LINZ. Der oberösterreichische Klimaschutz-Landesrat fordert zusätzliche Milliardeninvestitionen in Ausbau des öffentlichen Verkehrs statt späterer Strafzahlungen wegen Verfehlens der Klimaziele. Nach der Weltklimakonferenz brauche es einen ambitionierten österreichischen Klimaplan

Grünen Umwelt-Landesrat Rudi Anschober Bild: APA

„So ist das Weltklima nicht zu retten, die Ergebnisse der Weltklimakonferenz reichen nicht aus, sie sind eine Enttäuschung“, reagiert Oberösterreichs Klimaschutz-Landesrat Rudi Anschober auf die Ergebnisse der Weltklimakonferenz in Katowice. „Denn zum Erreichen des 1,5-Grad-Zieles würde es eine massive Verstärkung des Klimaschutzes brauchen. Und dazu ist es nicht gekommen“, kritisiert Anschober.

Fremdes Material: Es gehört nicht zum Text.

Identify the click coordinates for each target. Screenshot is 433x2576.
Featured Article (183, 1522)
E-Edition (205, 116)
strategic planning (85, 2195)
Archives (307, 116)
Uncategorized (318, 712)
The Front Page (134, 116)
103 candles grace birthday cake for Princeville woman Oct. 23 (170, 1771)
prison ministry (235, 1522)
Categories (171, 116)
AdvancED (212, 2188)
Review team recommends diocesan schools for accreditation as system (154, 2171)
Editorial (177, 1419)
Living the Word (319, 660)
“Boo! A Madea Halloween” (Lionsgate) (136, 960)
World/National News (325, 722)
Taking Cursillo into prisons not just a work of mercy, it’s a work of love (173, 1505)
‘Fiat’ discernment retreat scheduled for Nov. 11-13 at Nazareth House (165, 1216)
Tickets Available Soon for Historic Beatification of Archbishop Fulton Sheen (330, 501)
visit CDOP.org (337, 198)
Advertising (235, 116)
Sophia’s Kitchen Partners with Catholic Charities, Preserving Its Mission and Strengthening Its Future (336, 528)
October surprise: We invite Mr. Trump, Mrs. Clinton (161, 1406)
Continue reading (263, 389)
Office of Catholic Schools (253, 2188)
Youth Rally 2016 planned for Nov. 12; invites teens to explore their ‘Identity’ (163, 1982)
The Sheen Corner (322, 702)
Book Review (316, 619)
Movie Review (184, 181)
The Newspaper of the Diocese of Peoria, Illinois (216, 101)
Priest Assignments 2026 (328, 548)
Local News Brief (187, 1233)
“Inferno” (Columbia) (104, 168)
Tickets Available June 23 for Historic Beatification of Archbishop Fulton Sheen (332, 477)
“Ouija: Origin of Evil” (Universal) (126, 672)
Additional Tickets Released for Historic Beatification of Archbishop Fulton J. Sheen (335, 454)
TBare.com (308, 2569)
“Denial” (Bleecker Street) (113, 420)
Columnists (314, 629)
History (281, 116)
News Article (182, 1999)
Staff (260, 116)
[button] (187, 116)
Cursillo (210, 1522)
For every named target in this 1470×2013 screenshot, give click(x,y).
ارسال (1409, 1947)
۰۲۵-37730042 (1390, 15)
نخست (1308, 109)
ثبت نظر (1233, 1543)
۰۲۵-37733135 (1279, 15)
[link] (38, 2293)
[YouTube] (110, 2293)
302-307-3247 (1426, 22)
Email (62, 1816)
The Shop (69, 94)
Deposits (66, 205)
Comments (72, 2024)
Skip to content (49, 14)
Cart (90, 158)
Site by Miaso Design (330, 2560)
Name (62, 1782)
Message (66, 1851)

„Jetzt braucht es daher in möglichst vielen Staaten und Regionen eine massive Verstärkung des Klimaschutzes." Viele US-Regionen, auch Regionen in Australien, haben dies bereits angekündigt und auch in den letzten Monaten bereits begonnen. Das müsse nun auch in der EU passieren. Und dazu müsse Österreich seinen bisherigen Entwurf für einen Klimaplan, der bis Jahresende an die EU-Kommission übermittelt werden muss, massiv nachbessern. "Nach dem bisherigen Stand der Arbeiten am Klimaplan würde Österreich die Klimaziele meilenweit verfehlen. Es braucht zumindest das Streichen aller klimaschädigenden Subventionen, eine aufkommensneutrale ökosoziale Steuerreform zur Förderung klimaschonenden Verhaltens, eine viel raschere Energiewende und eine Verkehrswende, die durch flächendeckende Attraktivierung und Ausbau des Öffentlichen Verkehrs Wahlfreiheit auch in ländlichen Regionen bringt." Um diese Ziele zu erreichen, sei laut Anschober ein zusätzliches Milliardenpaket für den Öffentlichen Verkehr anstatt drohender Milliardenzahlungen für den Zukauf von Zertifikaten und für Strafzahlungen nötig. "Die nächsten Wochen entscheiden damit langfristig über den Klimaschutz in Österreich.“ appelliert Rudi Anschober.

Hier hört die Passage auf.